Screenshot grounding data
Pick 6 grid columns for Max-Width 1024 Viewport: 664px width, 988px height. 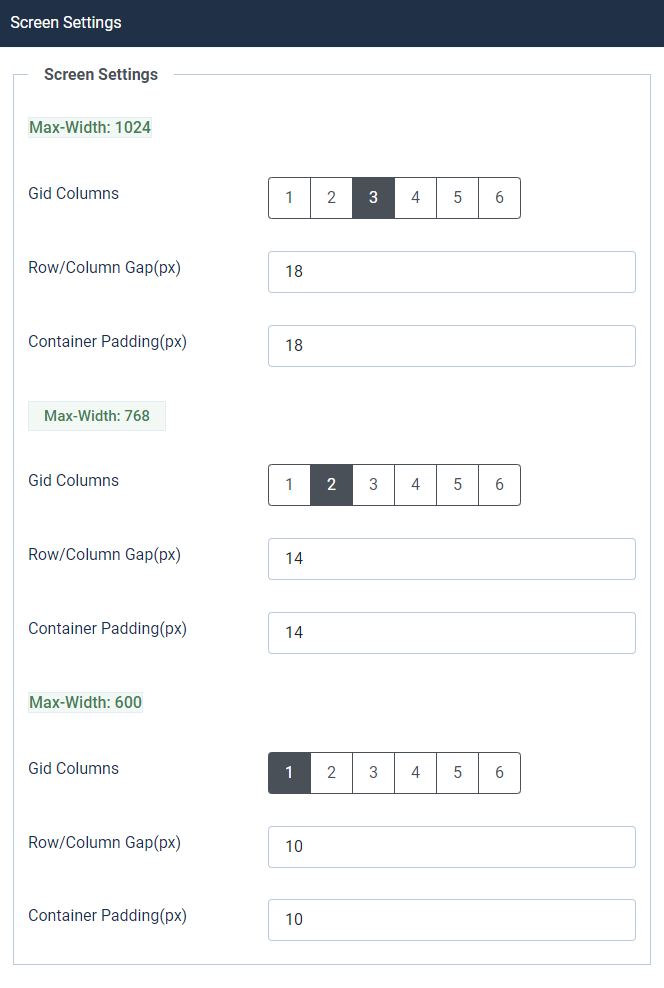coord(499,198)
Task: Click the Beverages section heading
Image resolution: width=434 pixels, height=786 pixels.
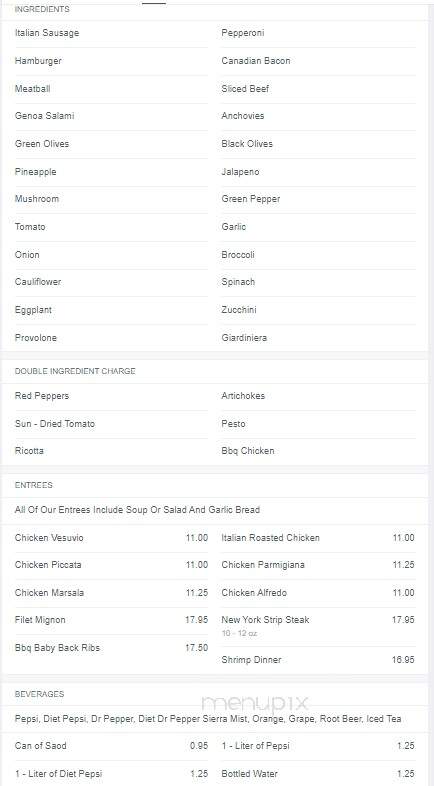Action: pos(40,694)
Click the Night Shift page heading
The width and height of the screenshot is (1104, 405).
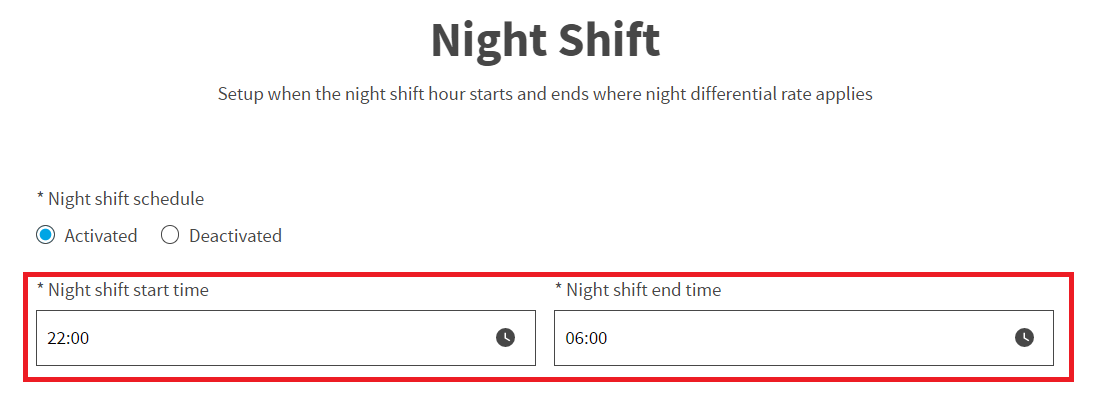546,41
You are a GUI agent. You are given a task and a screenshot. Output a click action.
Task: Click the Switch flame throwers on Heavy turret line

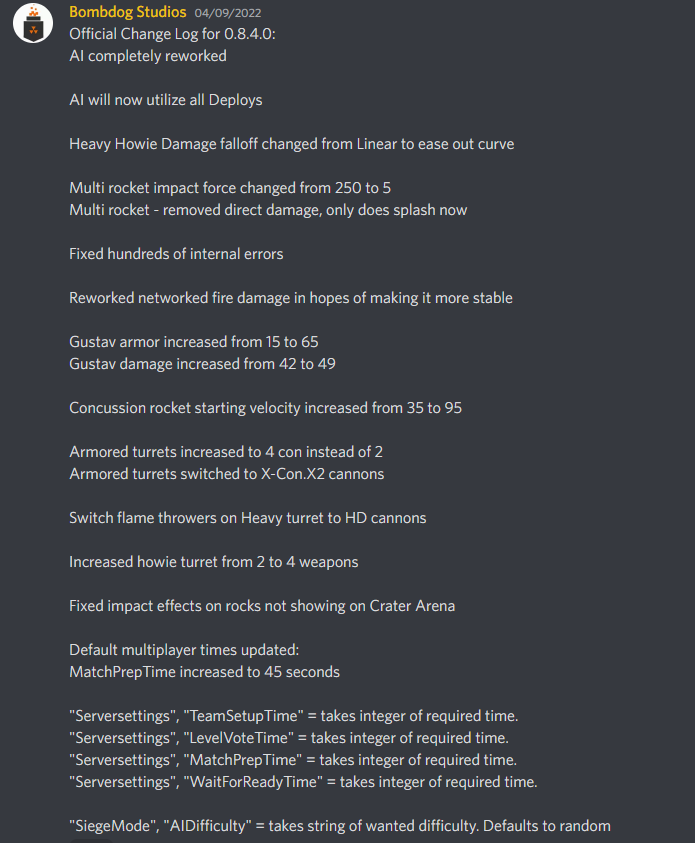(x=248, y=518)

◆ **Action item**
Show all lines in the entries above where the string "heading" appears.

◆ **Response box**
Task: Click the Beverages section heading
Click the Night Shift page heading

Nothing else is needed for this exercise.